Segment Start: Input for this task

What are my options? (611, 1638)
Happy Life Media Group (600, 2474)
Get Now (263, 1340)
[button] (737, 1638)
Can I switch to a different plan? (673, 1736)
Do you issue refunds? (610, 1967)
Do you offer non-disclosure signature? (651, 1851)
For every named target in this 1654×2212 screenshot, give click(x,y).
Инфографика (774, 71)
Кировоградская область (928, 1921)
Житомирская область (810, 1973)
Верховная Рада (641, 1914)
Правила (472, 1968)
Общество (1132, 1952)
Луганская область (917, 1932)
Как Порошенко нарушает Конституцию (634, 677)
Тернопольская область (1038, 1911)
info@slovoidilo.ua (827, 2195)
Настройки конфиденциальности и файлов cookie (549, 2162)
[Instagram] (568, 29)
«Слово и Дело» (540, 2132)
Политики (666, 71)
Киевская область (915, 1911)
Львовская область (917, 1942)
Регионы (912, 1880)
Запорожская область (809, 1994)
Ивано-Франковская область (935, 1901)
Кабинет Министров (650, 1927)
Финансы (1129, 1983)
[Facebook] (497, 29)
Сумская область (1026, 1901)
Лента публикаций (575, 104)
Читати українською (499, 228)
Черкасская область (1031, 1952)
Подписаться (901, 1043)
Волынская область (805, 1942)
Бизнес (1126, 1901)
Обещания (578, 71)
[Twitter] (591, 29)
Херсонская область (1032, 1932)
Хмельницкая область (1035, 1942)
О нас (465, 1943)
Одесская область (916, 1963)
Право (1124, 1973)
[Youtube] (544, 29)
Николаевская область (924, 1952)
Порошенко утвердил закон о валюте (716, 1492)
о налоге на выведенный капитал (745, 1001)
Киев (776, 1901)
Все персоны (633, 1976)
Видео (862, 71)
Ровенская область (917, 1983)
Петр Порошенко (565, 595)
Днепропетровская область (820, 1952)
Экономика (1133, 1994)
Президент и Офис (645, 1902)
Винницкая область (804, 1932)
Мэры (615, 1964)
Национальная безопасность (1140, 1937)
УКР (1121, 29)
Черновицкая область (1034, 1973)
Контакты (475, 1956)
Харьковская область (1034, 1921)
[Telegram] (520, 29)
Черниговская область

Segment End: Input for this task

*What you have to do*
Give back every line of the data exactly.

*Task answer*
What are my options? (611, 1638)
Happy Life Media Group (600, 2474)
Get Now (263, 1340)
[button] (737, 1638)
Can I switch to a different plan? (673, 1736)
Do you issue refunds? (610, 1967)
Do you offer non-disclosure signature? (651, 1851)
For every named target in this 1654×2212 screenshot, give click(x,y).
Инфографика (774, 71)
Кировоградская область (928, 1921)
Житомирская область (810, 1973)
Верховная Рада (641, 1914)
Правила (472, 1968)
Общество (1132, 1952)
Луганская область (917, 1932)
Как Порошенко нарушает Конституцию (634, 677)
Тернопольская область (1038, 1911)
info@slovoidilo.ua (827, 2195)
Настройки конфиденциальности и файлов cookie (549, 2162)
[Instagram] (568, 29)
«Слово и Дело» (540, 2132)
Политики (666, 71)
Киевская область (915, 1911)
Львовская область (917, 1942)
Регионы (912, 1880)
Запорожская область (809, 1994)
Ивано-Франковская область (935, 1901)
Кабинет Министров (650, 1927)
Финансы (1129, 1983)
[Facebook] (497, 29)
Сумская область (1026, 1901)
Лента публикаций (575, 104)
Читати українською (499, 228)
Черкасская область (1031, 1952)
Подписаться (901, 1043)
Волынская область (805, 1942)
Бизнес (1126, 1901)
Обещания (578, 71)
[Twitter] (591, 29)
Херсонская область (1032, 1932)
Хмельницкая область (1035, 1942)
О нас (465, 1943)
Одесская область (916, 1963)
Право (1124, 1973)
[Youtube] (544, 29)
Николаевская область (924, 1952)
Порошенко утвердил закон о валюте (716, 1492)
о налоге на выведенный капитал (745, 1001)
Киев (776, 1901)
Все персоны (633, 1976)
Видео (862, 71)
Ровенская область (917, 1983)
Петр Порошенко (565, 595)
Днепропетровская область (820, 1952)
Экономика (1133, 1994)
Президент и Офис (645, 1902)
Винницкая область (804, 1932)
Мэры (615, 1964)
Национальная безопасность (1140, 1937)
УКР (1121, 29)
Черновицкая область (1034, 1973)
Контакты (475, 1956)
Харьковская область (1034, 1921)
[Telegram] (520, 29)
Черниговская область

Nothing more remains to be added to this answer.